■ Material shown:
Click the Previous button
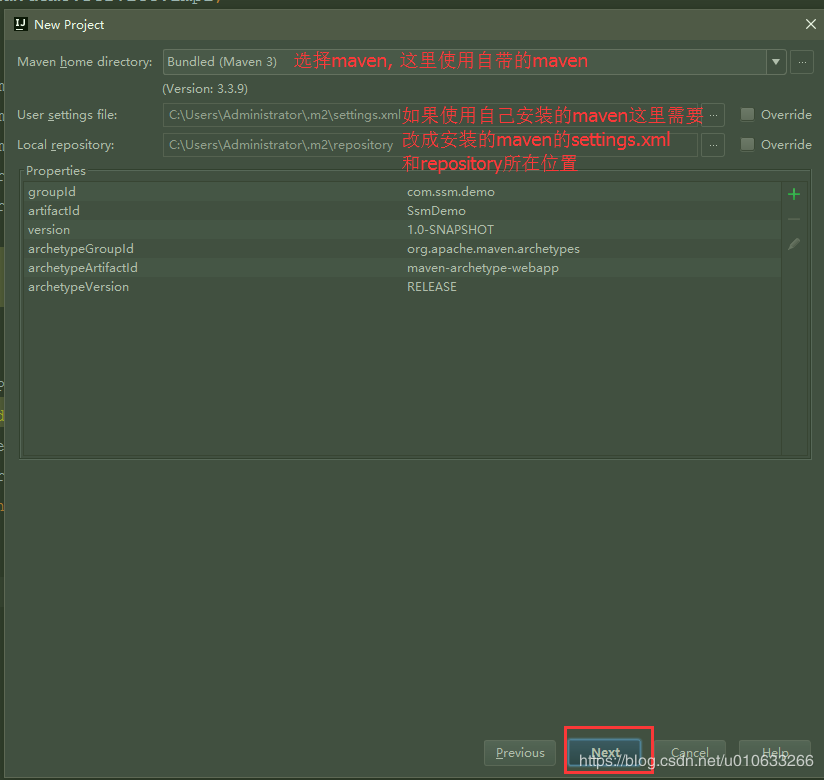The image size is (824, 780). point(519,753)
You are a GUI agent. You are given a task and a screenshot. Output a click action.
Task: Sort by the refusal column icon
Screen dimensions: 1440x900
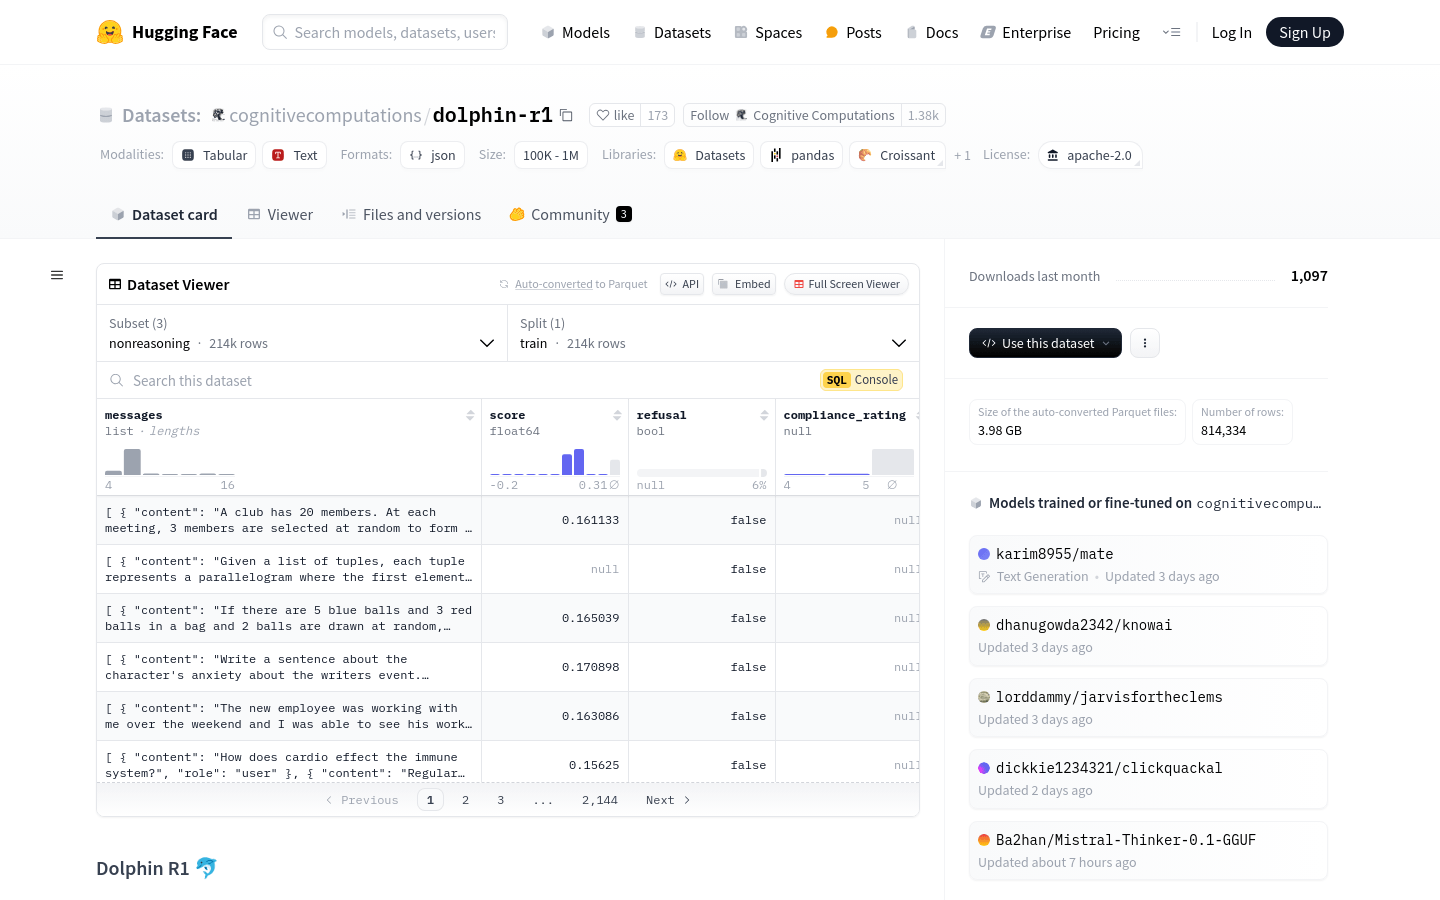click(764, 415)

■ Exercise directions: Verbatim output, no pictures: the line holding "Task: Sort by the refusal column icon" and all lines after it through the last line of the material, with nothing else.

■ Response to this task:
Task: Sort by the refusal column icon
Screen dimensions: 1440x900
click(764, 415)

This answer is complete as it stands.